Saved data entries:
════════

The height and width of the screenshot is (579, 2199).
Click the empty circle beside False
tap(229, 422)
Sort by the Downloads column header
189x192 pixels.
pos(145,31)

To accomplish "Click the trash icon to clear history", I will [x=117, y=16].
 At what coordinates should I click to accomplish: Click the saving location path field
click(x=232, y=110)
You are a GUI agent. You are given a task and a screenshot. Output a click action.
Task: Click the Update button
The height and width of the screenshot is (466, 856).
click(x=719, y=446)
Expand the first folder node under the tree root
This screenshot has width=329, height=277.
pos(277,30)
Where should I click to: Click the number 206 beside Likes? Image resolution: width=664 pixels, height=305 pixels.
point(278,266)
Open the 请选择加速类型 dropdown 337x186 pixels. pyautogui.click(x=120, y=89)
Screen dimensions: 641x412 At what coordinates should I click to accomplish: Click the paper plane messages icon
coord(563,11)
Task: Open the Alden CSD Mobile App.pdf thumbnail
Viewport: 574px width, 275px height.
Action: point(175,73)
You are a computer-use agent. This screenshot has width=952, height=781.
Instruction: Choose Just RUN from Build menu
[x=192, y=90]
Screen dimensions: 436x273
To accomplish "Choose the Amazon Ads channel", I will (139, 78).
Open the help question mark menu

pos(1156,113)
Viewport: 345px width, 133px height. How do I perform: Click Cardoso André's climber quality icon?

════════

◆ Assigned task ◆
For every line in the records above that holds "agent", add one, and report the sum alone.

◆ Reply to the exercise ◆
2